At the ZF Electronics Engineering Centre in Czestochowa, a team of 870 engineers is working on solutions that, although often invisible to the average road user, are changing the way we understand safety, mobility and autonomy in vehicles. One of the centre’s areas of activity is ADAS (Advanced Driver Assistance Systems) and automated driving, which are becoming the cornerstone of modern transport.
The centre in Czestochowa, which is celebrating its 20th anniversary this year, has been strongly rooted in research and development from the very beginning. In 2005, as part of TRW, it started with a team of just 45 engineers, focusing on passive safety systems such as airbags. Today, as an integral part of the ZF Group, one of the world’s largest automotive suppliers, the team has grown almost 20-fold, and its expertise covers the full spectrum of electronic systems, from concept to production. The components manufactured here are supplied to car manufacturers around the world, and technologies for autonomous vehicles have become the leading direction of development.
Rafał Zatorski, director of the ZF Electronics Engineering Centre in Poland, points to a number of challenges facing the industry today: “In addition to technological challenges, the automotive market is affected by economic and market factors: rising costs, declining production volumes, and uncertainty caused by the geopolitical situation and protectionist practices. Rare earth metals, which are essential in the production of certain automotive components, are becoming increasingly scarce. All of this has a significant impact on the markets.” These factors form the backdrop for a technological transformation that also includes decarbonisation, particularly in the context of the European ban on the sale of new combustion engine vehicles after 2035.
Although ZF does not manufacture batteries, it has invested in complete electric drive systems: from motors and inverters to control systems and software. However, the greatest field of innovation remains ADAS systems and automated driving functions. ‘ADAS systems use perception via radars, cameras, lidars and ultrasonic sensors, and the data from these sensors is analysed by very fast computers. We then create the hardware, program it, write advanced algorithms and test them both in laboratories and in the field,’ says Zatorski.
ZF’s flagship project in the field of automated driving is the super-fast ProAI computer. It is a central processing unit based on the NVIDIA Orin processor, capable of processing 256 trillion operations per second. It is one of the most powerful computing solutions used in the automotive industry. Thanks to its scalable architecture, it is possible to combine several such units, which allows for higher levels of autonomy – from L2, through L3, to full L5. ‘This solution has already been delivered to one of our customers. We are in the process of finalising the project for two large premium manufacturers,’ adds the ZF director.

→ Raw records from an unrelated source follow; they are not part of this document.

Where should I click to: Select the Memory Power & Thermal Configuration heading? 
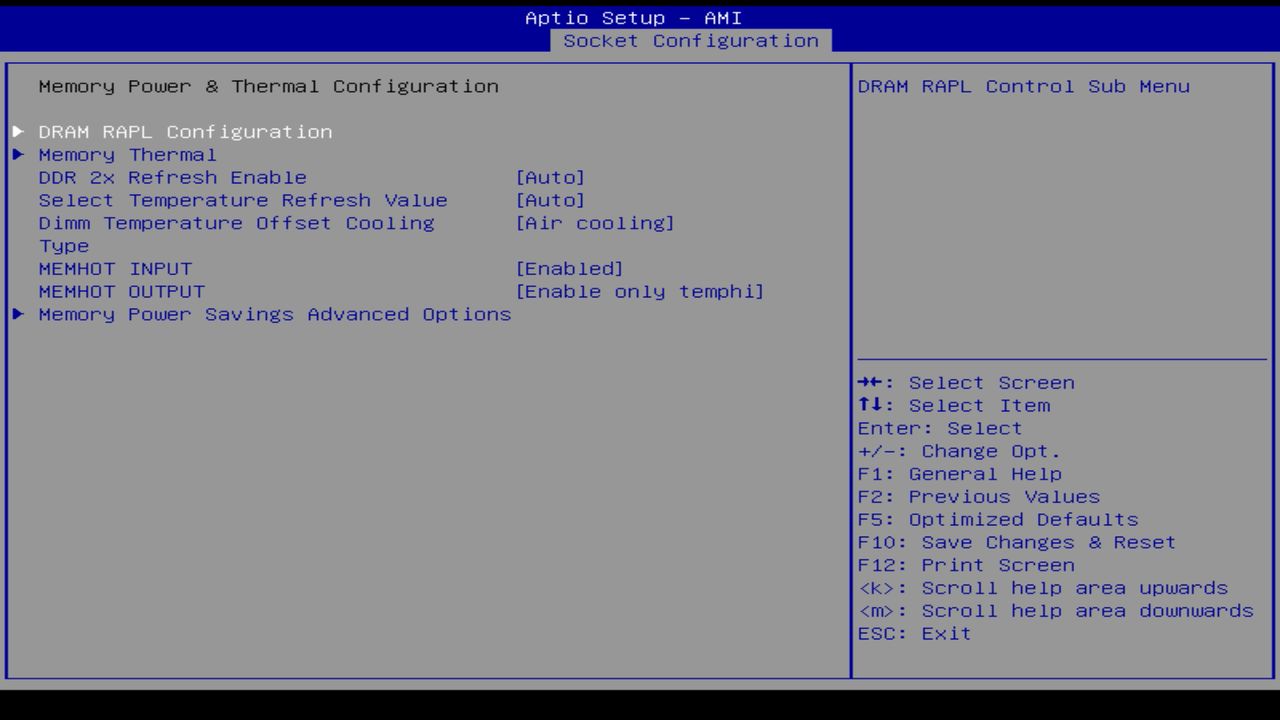[268, 86]
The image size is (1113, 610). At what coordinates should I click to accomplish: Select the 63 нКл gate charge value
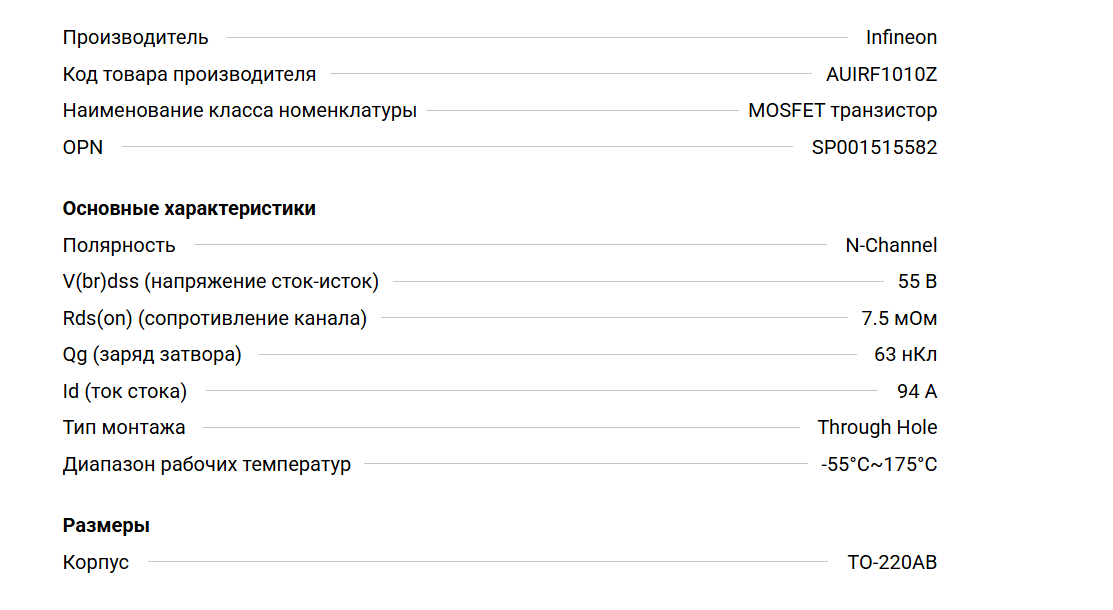pyautogui.click(x=905, y=355)
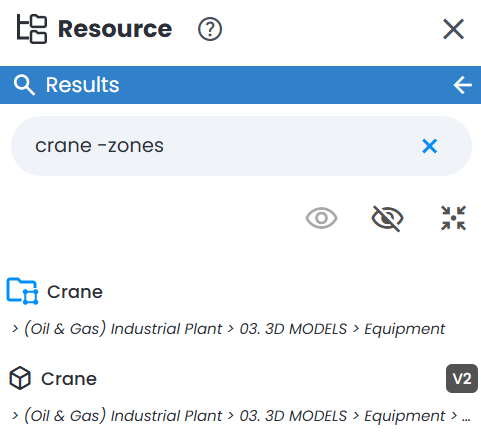Select the Crane 3D model cube icon

click(20, 378)
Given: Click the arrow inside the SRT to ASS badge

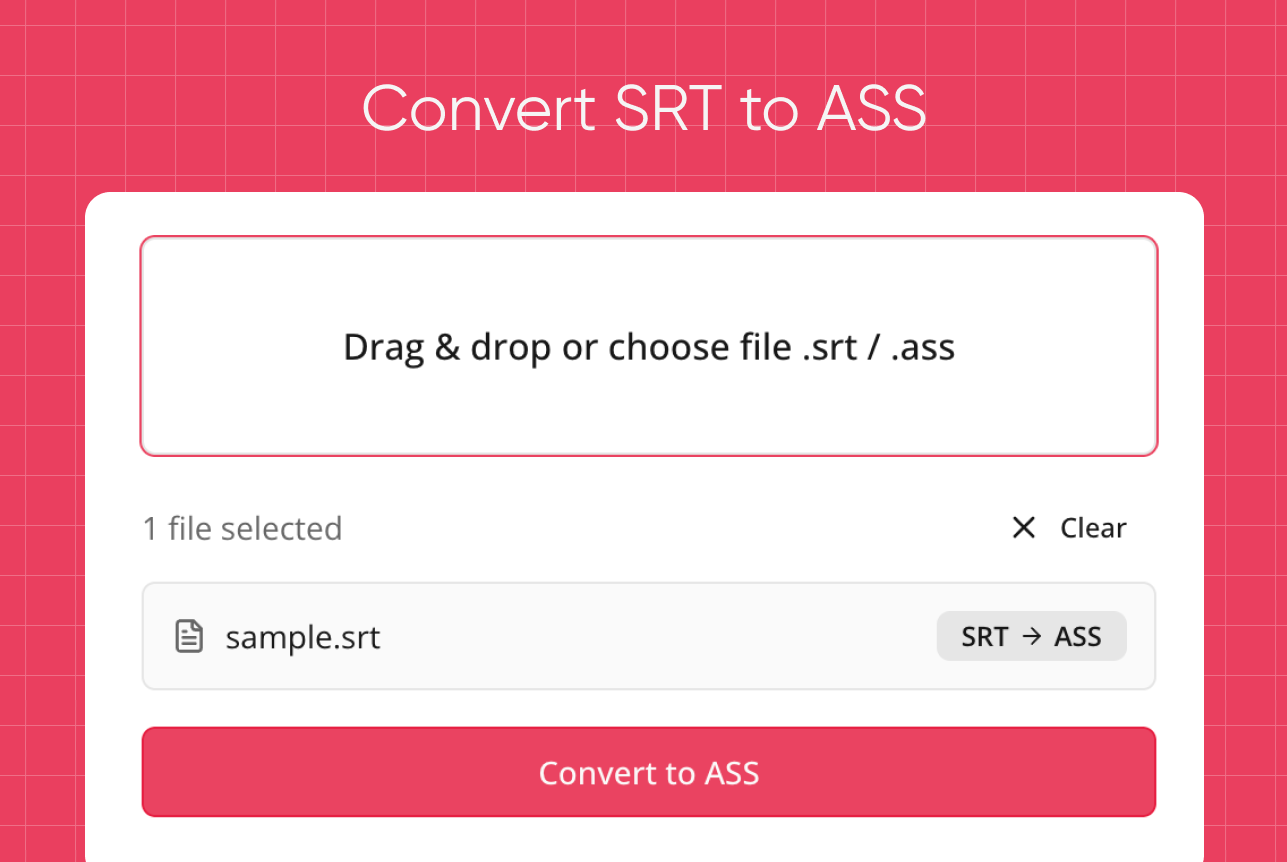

The development of ADAS also includes work on a new generation of S-Cam 4.8 cameras, equipped with Mobileye’s EyeQ4 processor. They enable the implementation of features such as automatic emergency braking, adaptive cruise control and lane assist. High-resolution imaging radars, designed for L2+ and L4 autonomy levels, provide even better mapping of the environment and more accurate analysis of road conditions.
The cooperation between the Czestochowa centre and the ZF production plant in the same city enables not only the design but also the immediate production of electronic components. This is a rarity on a European scale – the full integration of the R&D and production cycle in one place significantly accelerates the implementation of new technologies.
Steer-by-wire technology, in which the steering wheel is not physically connected to the wheels – steering is done exclusively via electronic signals – also occupies a special place among the projects. “We designed it from scratch in Czestochowa. It has already found its way to two customers – one in China and one in Europe. This is the moment when visions from decades ago become reality,” emphasises Zatorski. In his opinion, this is a significant step towards true autonomy, where the steering wheel can be optional or even serve an entertainment function, e.g. as a joystick during autonomous driving.
Despite rapid progress, ZF experts emphasise that the road to full autonomy (level L5) is still long. ‘From a technical point of view, it is possible to build a single autonomous vehicle. But an autonomous world is one in which these vehicles interact with each other and with the infrastructure. This will require many more years of work and huge investments,’ says the centre’s director.
However, the activities carried out in Częstochowa are not isolated – they are part of ZF’s global strategy, in which teams from Poland cooperate on a daily basis with research units in Germany, the USA, France, China, India and the United Kingdom. Knowledge exchange, joint testing, architectural compatibility – all this creates an extremely complex engineering ecosystem in which Polish technical thought plays an increasingly strategic role.